How to add new memory symbol like cuda "__constant__"

Hi,I‘m beginner to clang, I want to add some memory and support its compilation,just like cuda
“__constant__” “__global__”.
I have researched some test cases like clang/test/CodeGenCUDA/address-spaces.cu:

// RUN: %clang_cc1 -emit-llvm %s -o - -fcuda-is-device -triple nvptx-unknown-unknown | FileCheck %s
// RUN: %clang_cc1 -emit-llvm %s -o - -fcuda-is-device -triple amdgcn | FileCheck %s

// Verifies Clang emits correct address spaces and addrspacecast instructions
// for CUDA code.

#include "Inputs/cuda.h"

// CHECK: @i ={{.*}} addrspace(1) externally_initialized global
__device__ int i;

// CHECK: @j ={{.*}} addrspace(4) externally_initialized global
__constant__ int j;

// CHECK: @k ={{.*}} addrspace(3) global
__shared__ int k;

struct MyStruct {
int data1;
int data2;
};

// CHECK: @_ZZ5func0vE1a = internal addrspace(3) global %struct.MyStruct undef
// CHECK: @_ZZ5func1vE1a = internal addrspace(3) global float undef
// CHECK: @_ZZ5func2vE1a = internal addrspace(3) global [256 x float] undef
// CHECK: @_ZZ5func3vE1a = internal addrspace(3) global float undef
// CHECK: @_ZZ5func4vE1a = internal addrspace(3) global float undef
// CHECK: @b ={{.*}} addrspace(3) global float undef

__device__ void foo() {
// CHECK: load i32, ptr addrspacecast (ptr addrspace(1) @i to ptr)
i++;

// CHECK: load i32, ptr addrspacecast (ptr addrspace(4) @j to ptr)
j++;

// CHECK: load i32, ptr addrspacecast (ptr addrspace(3) @k to ptr)
k++;

__shared__ int lk;
// CHECK: load i32, ptr addrspacecast (ptr addrspace(3) @_ZZ3foovE2lk to ptr)
lk++;
}

some definition in Inputs/cuda.h:

/* Minimal declarations for CUDA support. Testing purposes only. */

#include <stddef.h>

#if __HIP__ || __CUDA__

#define __constant__ __attribute__((constant))
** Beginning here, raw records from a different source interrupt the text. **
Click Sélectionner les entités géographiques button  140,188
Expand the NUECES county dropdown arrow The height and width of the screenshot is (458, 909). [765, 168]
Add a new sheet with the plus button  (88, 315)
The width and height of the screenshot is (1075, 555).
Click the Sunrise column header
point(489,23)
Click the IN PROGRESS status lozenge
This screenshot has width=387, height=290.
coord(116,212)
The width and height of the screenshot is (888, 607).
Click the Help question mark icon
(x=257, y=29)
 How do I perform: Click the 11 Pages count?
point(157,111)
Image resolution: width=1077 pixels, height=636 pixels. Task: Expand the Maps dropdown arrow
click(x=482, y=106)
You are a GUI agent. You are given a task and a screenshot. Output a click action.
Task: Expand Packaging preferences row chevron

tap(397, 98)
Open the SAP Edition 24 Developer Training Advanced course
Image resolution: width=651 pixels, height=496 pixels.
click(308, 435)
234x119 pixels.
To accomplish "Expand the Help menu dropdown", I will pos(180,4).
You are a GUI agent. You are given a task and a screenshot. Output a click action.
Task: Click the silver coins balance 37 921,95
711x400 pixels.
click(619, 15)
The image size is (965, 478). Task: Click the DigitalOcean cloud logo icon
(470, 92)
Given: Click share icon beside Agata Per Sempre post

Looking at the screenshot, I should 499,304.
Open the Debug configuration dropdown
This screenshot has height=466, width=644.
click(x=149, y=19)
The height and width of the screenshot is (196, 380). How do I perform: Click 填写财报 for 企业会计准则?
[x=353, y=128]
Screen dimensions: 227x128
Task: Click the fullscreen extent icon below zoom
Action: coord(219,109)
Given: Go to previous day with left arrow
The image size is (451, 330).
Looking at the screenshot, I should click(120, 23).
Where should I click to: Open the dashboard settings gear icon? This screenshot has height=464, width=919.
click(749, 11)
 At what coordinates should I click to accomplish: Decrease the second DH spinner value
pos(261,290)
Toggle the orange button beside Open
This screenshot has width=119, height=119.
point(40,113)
#define __device__ __attribute__((device))

#define __global__ __attribute__((global))

#define __host__ __attribute__((host))

#define __shared__ __attribute__((shared))

#if __HIP__

#define __managed__ __attribute__((managed))

#endif

#define __launch_bounds__(...) __attribute__((launch_bounds(__VA_ARGS__)))

#else

#define __constant__

#define __device__

#define __global__

#define __host__

#define __shared__

#define __managed__

#define __launch_bounds__(...)

#endif

output LLVM IR:

  1 ; ModuleID = 'sample.cu'
  2 source_filename = "sample.cu"
  3 target datalayout = "e-p:32:32-i64:64-i128:128-v16:16-v32:32-n16:32:64"
  4 target triple = "nvptx-unknown-unknown"
  5
  6 @i = addrspace(1) externally_initialized global i32 0, align 4
  7 @j = addrspace(4) externally_initialized global i32 0, align 4
  8 @k = addrspace(3) global i32 undef, align 4
  9 @_ZZ3foovE2lk = internal addrspace(3) global i32 undef, align 4
 10 @llvm.compiler.used = appending global [2 x ptr] [ptr addrspacecast (ptr addrspace(1) @i to ptr), ptr addrspacecast (ptr addrspace(4) @j to ptr)], section "llvm.metadata"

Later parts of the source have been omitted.